[Saved data entries]
⁂
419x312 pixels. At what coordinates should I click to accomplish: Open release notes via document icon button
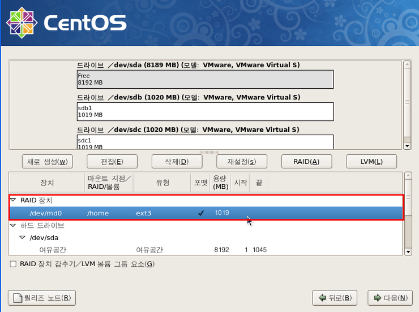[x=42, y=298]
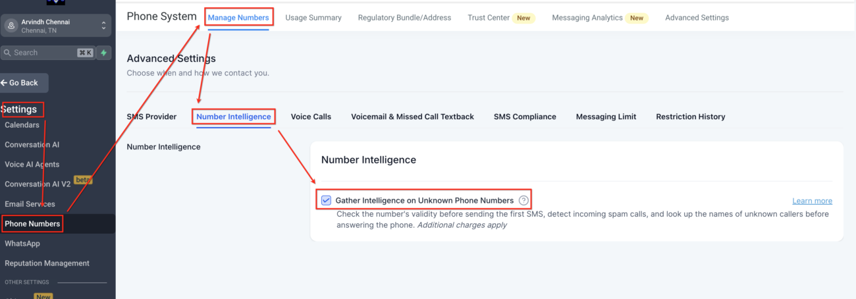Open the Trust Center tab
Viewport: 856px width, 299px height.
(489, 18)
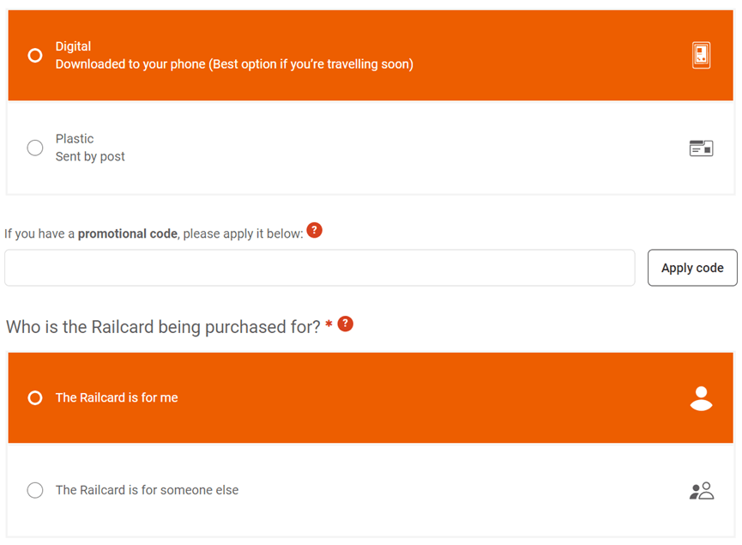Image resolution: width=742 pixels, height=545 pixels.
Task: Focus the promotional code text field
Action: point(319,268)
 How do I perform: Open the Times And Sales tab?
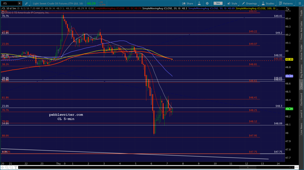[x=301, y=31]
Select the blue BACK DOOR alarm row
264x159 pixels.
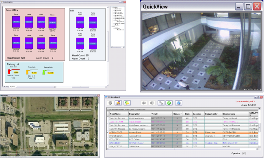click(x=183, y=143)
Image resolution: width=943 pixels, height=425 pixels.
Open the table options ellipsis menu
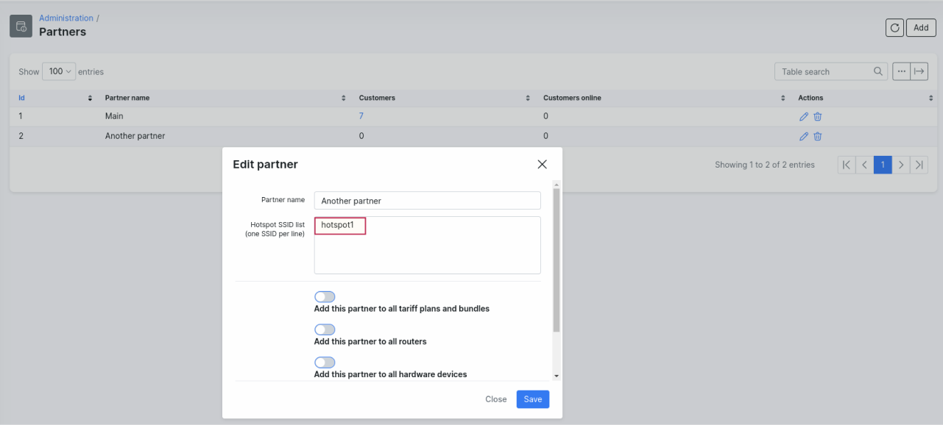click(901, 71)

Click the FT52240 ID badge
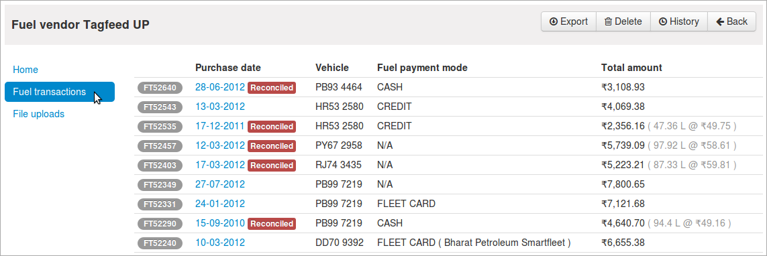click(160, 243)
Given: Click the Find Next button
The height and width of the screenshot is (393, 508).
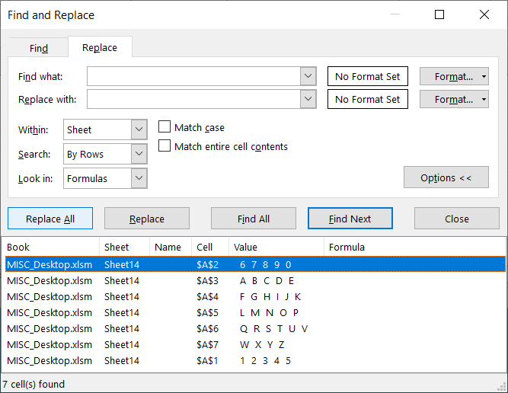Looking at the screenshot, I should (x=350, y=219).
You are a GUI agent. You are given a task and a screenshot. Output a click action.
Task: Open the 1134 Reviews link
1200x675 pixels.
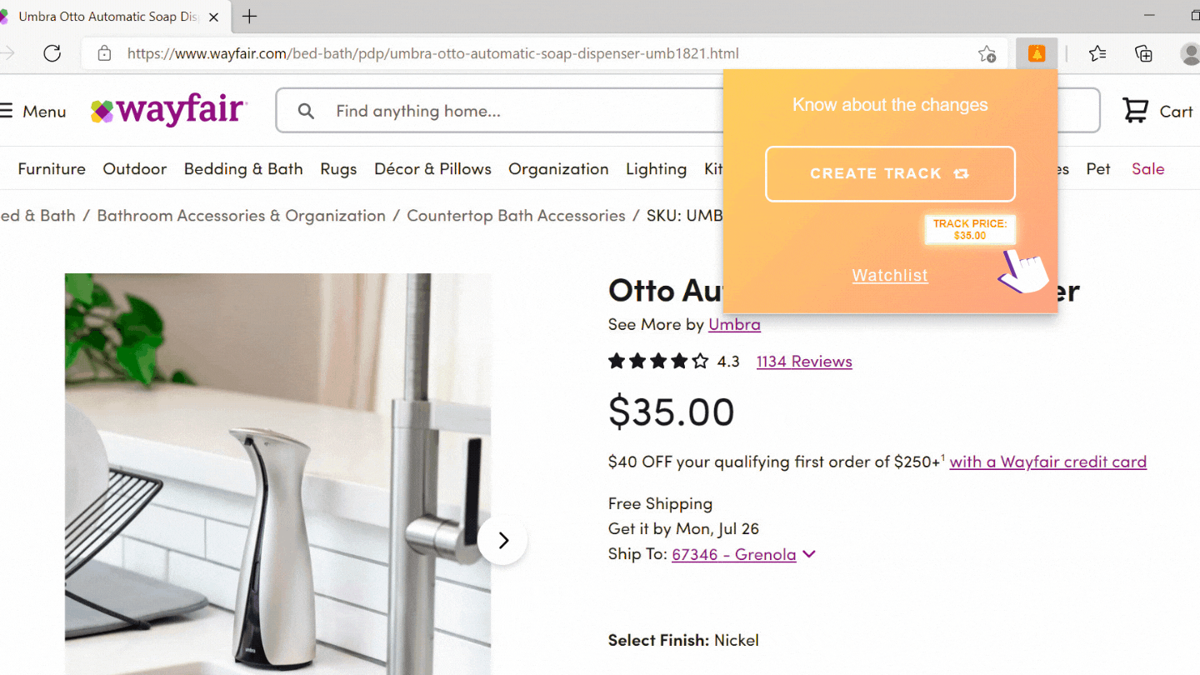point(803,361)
⁂
## Work instruction:
Only the text of the entries above, transcribed exactly, should be given; leave out pictures.

## Exercise response:
419x312 pixels. At what coordinates should I click to accomplish: Open release notes via document icon button
[x=42, y=298]
Open the Trust Center tab
Viewport: 856px width, 299px height.
(489, 18)
Image resolution: width=742 pixels, height=545 pixels.
Task: Focus the promotional code text field
Action: point(319,268)
 How do I perform: Open the Times And Sales tab?
[x=301, y=31]
Select the blue BACK DOOR alarm row
264x159 pixels.
click(x=183, y=143)
Image resolution: width=943 pixels, height=425 pixels.
Open the table options ellipsis menu
click(901, 71)

Click the FT52240 ID badge
click(160, 243)
Given: Click the Find Next button
The height and width of the screenshot is (393, 508).
Looking at the screenshot, I should (x=350, y=219).
You are a GUI agent. You are given a task and a screenshot. Output a click action.
Task: Open the 1134 Reviews link
1200x675 pixels.
point(803,361)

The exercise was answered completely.